Self-reported pain in the upper part of the neck was also a significant item in the final model. This finding may represent a link with the often-reported headache in patients who have whiplash. Zygapophyseal joint pain has been suggested as the single most-common basis for chronic neck pain and it might be responsible for many of the headaches.  The Cervicogenic Headache International Study Group concluded that headache arising from the upper part of the neck is one of the three major criteria for the diagnosis,  a finding that could have consequences for treatment modalities in general practice and can be implemented in routine examination after an MVA.
The duration of complaints being longer than 2 weeks is also of prognostic value. This item remained by logistic regression analysis in the final model. In the study by Jónsson et al all patients who were symptomatic after 6 weeks still had complaints at the 1-year and 5-year follow-ups. 
This study shows that an MVA forms a major factor in predicting a higher chance of developing chronic neck pain. Although there is still a difference of opinion on this aspect, more authors — in the last few years in particular — have reported on this association. [3, 6] Contrary to prior belief, most individuals with neck pain do not experience complete resolution of their symptoms and disability. According to the 2007 guidelines of the New South Wales Motor Accidents Authority in Australia, most patients can expect a favourable outcome but recurrences are common and 10% can have persistent problems.  This still represents a view that is too optimistic.

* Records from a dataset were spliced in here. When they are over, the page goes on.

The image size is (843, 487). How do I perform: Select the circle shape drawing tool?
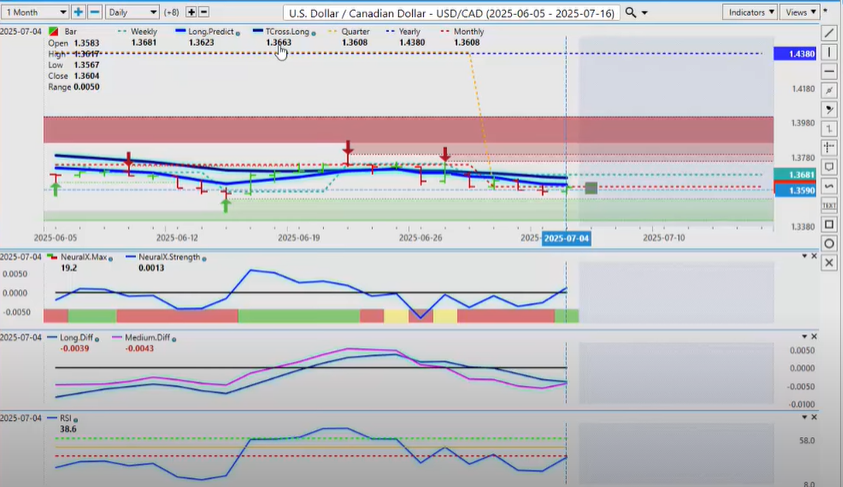click(829, 243)
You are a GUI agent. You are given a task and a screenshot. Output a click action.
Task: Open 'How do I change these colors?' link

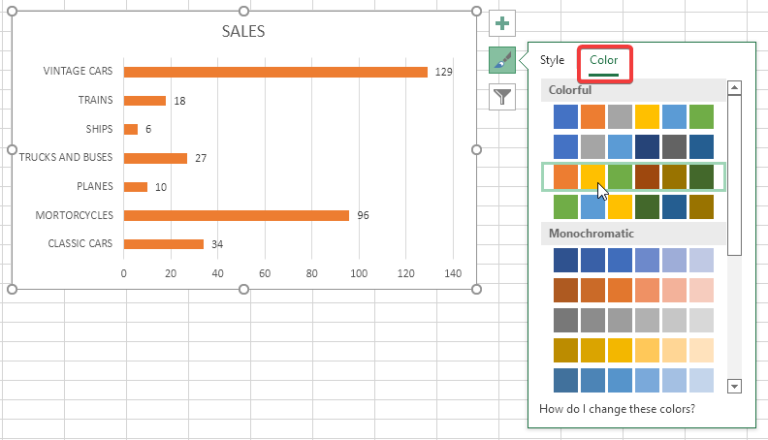click(x=617, y=409)
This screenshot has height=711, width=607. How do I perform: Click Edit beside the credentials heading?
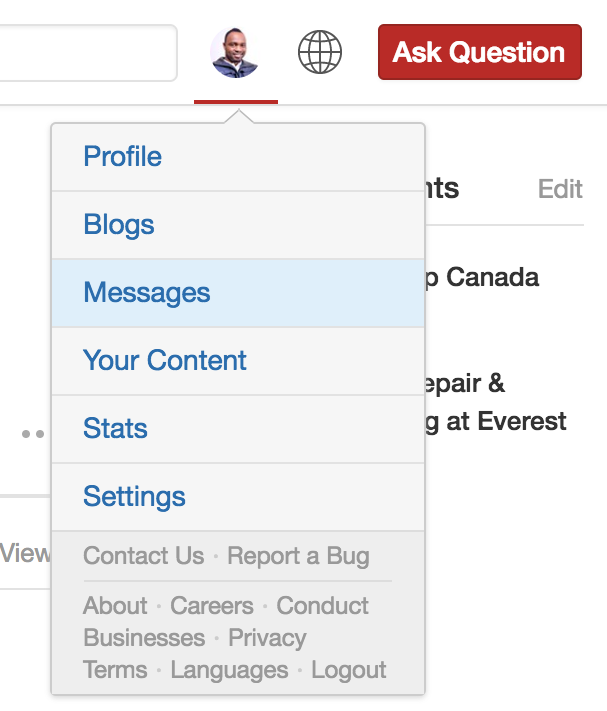pyautogui.click(x=560, y=189)
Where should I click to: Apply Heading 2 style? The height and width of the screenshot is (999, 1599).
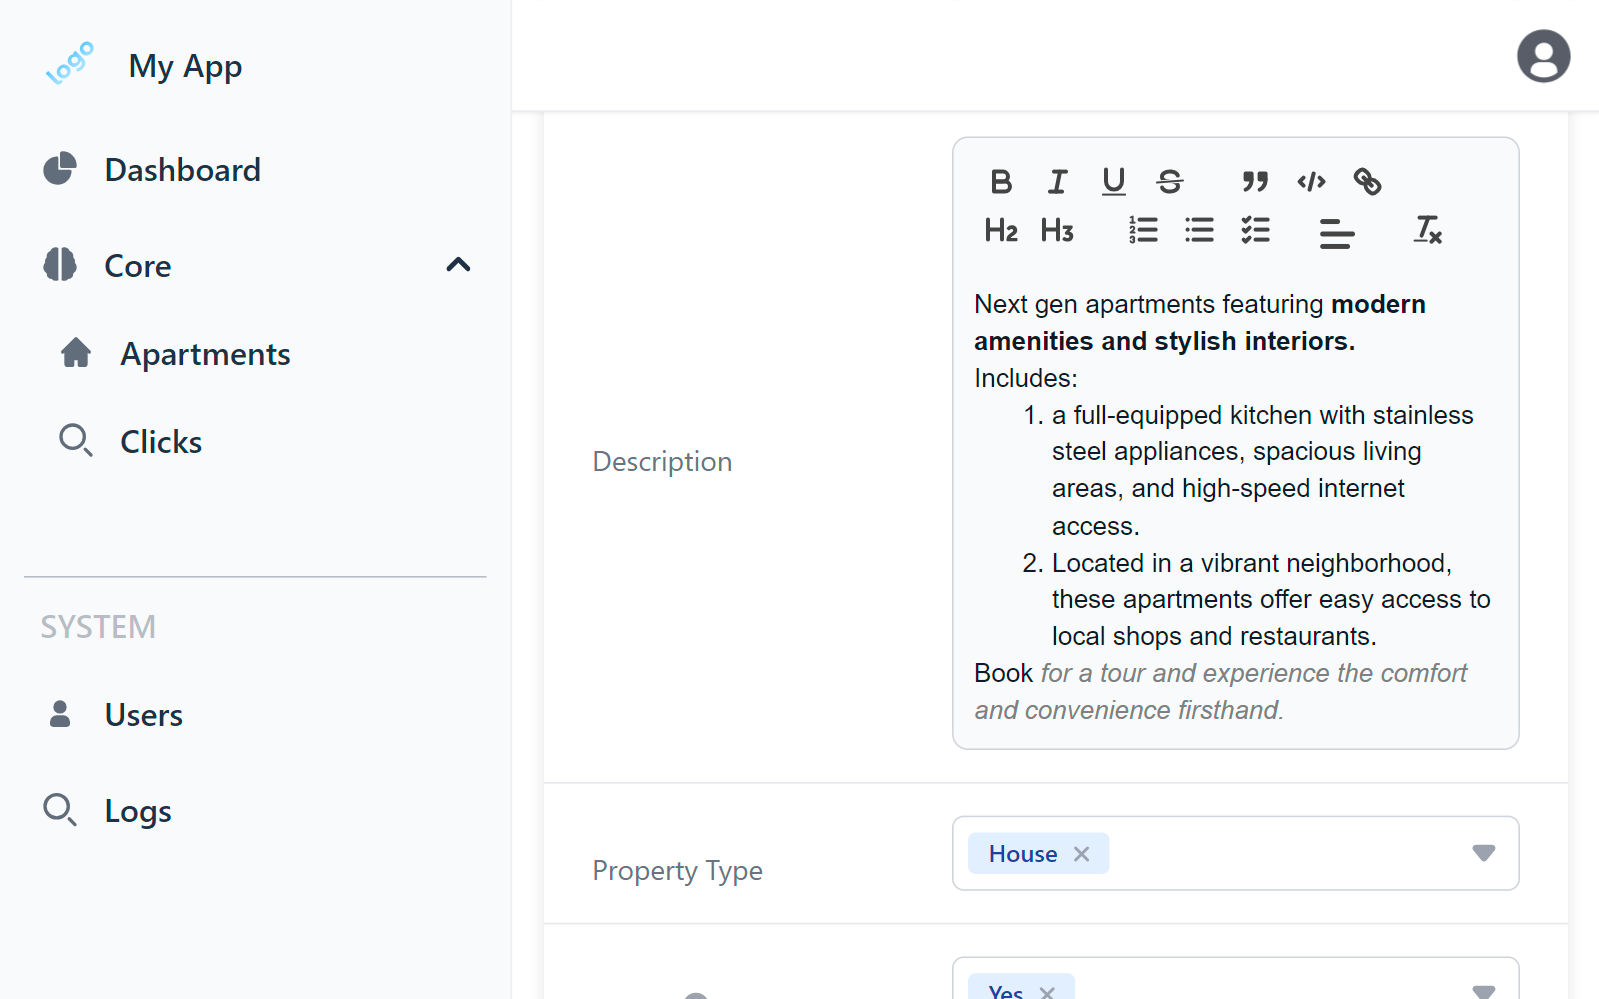pyautogui.click(x=1000, y=230)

The usefulness of the NDI for the assessment of disability has been advocated before.  In a 3-year prospective study on the prediction of long-term health problems after an MVA from three simple questionnaires, only the NDI was significantly related to outcome.  The authors concluded that the analysis of the decrease of the level of activities obtained by NDI provides a tool to identify individuals at risk. Using the NDI as the measure of disability enabled demonstration of significant differences between the sub-group of patients who had had an MVA and the remaining cohort at baseline and after 1-year follow-up.
Implications for future research and practice
MVAs are an important factor for acute neck pain in general practice. The findings of this study stress the fact that patients who have experienced MVAs constitute a separate sub-group and may be subject to long-lasting neck pain and disability. The dualism in presented causes (traumatic and non-traumatic) and their consequences for the clinical course of neck pain is important and must be borne in mind. In daily practice, a more active approach to assessment of this particular sub-group could help to prevent chronicity. An active approach entails encouraging the patient to stay active, to avoid sick leave and bed rest, and to develop an active coping strategy according to the principles of graded activity.
Evidence for the efficacy of measures taken by a GP is still absent and, as such, future research is required to find proof for strategies that are effective in reducing the chances of acute neck pain becoming chronic. Evaluating an active approach by GPs with an emphasis on patient education for sub-groups of patients at risk of developing chronic neck pain would be of interest.